- **Problem statement**:
Copy each line of the entries that contains the word "magnifier".

● ● ● ●

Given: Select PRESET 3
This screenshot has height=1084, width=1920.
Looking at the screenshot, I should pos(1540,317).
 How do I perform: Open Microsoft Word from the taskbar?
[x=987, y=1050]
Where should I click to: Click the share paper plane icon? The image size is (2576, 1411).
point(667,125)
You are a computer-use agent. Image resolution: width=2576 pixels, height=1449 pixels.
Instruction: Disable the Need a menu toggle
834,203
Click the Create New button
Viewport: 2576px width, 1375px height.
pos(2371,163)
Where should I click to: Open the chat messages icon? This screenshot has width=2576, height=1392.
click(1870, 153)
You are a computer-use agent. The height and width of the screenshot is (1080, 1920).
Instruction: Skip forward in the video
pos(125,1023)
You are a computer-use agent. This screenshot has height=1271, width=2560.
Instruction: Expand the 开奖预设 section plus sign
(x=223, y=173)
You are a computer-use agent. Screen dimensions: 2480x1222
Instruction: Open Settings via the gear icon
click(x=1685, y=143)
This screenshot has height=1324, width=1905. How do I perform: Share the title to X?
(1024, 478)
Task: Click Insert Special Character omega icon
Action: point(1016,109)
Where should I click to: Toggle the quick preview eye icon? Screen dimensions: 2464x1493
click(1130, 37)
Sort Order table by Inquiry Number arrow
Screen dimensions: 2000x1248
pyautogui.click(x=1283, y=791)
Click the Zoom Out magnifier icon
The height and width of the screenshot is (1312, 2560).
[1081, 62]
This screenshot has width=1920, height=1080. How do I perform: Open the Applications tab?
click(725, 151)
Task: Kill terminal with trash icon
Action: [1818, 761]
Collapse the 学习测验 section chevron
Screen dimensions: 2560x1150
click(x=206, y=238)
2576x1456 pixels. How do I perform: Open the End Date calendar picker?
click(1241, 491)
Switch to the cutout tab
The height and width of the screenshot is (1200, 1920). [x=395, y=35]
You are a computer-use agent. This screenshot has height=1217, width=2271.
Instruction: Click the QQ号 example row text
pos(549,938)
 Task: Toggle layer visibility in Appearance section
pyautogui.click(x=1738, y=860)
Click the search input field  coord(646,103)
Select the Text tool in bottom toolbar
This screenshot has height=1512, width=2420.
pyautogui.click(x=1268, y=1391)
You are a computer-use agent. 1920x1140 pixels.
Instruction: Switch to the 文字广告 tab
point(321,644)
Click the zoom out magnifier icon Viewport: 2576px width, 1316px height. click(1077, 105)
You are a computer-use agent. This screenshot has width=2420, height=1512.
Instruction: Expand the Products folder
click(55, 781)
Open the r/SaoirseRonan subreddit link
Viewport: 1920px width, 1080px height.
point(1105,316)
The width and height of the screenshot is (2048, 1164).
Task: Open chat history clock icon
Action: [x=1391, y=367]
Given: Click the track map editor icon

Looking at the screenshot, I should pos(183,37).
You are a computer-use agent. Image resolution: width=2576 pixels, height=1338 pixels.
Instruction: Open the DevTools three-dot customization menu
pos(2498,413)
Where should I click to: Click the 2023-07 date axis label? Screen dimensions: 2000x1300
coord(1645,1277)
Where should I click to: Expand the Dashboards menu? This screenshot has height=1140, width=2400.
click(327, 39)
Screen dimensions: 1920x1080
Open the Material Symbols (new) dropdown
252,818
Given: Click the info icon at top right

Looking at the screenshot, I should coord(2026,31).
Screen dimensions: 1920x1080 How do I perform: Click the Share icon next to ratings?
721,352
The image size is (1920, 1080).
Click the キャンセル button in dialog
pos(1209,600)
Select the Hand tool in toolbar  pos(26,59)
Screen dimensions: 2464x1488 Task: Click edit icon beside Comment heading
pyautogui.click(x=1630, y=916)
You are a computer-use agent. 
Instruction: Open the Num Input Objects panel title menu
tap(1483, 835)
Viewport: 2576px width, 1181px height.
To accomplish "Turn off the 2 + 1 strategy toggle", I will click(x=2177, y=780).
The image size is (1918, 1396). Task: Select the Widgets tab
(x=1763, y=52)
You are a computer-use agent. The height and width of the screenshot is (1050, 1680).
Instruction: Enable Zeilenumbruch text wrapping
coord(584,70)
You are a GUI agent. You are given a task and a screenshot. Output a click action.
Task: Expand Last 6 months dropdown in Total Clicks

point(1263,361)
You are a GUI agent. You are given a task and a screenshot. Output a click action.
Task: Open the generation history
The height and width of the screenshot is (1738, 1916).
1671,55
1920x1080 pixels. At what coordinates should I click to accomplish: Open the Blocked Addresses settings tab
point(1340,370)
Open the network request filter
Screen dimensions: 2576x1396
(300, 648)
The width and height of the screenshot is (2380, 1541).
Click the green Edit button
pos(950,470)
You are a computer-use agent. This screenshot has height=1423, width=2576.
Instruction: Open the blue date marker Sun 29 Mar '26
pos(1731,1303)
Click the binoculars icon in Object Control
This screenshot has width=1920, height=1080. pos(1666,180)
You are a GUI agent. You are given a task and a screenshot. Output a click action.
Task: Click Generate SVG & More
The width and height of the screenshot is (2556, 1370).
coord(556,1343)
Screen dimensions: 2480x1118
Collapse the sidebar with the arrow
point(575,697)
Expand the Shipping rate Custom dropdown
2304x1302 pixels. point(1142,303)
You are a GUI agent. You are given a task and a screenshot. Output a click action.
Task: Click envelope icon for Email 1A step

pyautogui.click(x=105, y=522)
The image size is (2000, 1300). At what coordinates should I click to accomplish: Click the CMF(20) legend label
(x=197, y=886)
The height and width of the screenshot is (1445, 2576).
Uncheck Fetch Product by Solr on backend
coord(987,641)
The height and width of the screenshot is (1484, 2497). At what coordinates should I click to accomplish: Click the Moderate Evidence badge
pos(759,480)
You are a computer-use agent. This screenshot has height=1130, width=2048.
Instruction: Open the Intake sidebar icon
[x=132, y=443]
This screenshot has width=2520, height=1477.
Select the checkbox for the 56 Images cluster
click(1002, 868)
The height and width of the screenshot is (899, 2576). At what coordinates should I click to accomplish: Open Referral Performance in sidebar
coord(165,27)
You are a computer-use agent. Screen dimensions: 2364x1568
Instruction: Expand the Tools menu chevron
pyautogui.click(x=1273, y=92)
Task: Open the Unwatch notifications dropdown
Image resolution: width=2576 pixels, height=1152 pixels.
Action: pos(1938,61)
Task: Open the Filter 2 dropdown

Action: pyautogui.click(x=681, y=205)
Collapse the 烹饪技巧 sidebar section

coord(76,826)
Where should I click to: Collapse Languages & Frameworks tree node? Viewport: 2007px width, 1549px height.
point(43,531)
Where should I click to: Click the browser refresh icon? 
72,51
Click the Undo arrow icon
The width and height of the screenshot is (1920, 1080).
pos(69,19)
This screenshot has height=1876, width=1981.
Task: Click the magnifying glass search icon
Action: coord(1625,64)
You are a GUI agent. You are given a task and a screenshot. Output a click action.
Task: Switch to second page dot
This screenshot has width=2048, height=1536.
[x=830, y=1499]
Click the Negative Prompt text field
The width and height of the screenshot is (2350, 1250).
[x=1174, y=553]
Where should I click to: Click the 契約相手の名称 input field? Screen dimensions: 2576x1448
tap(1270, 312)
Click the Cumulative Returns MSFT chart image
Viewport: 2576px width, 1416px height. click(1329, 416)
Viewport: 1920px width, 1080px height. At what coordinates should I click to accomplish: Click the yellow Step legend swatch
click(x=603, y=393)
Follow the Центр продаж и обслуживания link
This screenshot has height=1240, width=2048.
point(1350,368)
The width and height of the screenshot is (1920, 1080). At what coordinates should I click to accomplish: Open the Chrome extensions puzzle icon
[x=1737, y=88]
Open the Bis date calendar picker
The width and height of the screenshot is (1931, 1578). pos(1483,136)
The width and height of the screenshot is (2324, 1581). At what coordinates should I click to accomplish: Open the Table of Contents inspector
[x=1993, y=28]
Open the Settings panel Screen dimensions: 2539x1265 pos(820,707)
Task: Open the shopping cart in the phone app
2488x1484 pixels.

● ● ● ●

- **The answer**:
Click the Zoom Out magnifier icon
Click the zoom out magnifier icon Viewport: 2576px width, 1316px height. click(1077, 105)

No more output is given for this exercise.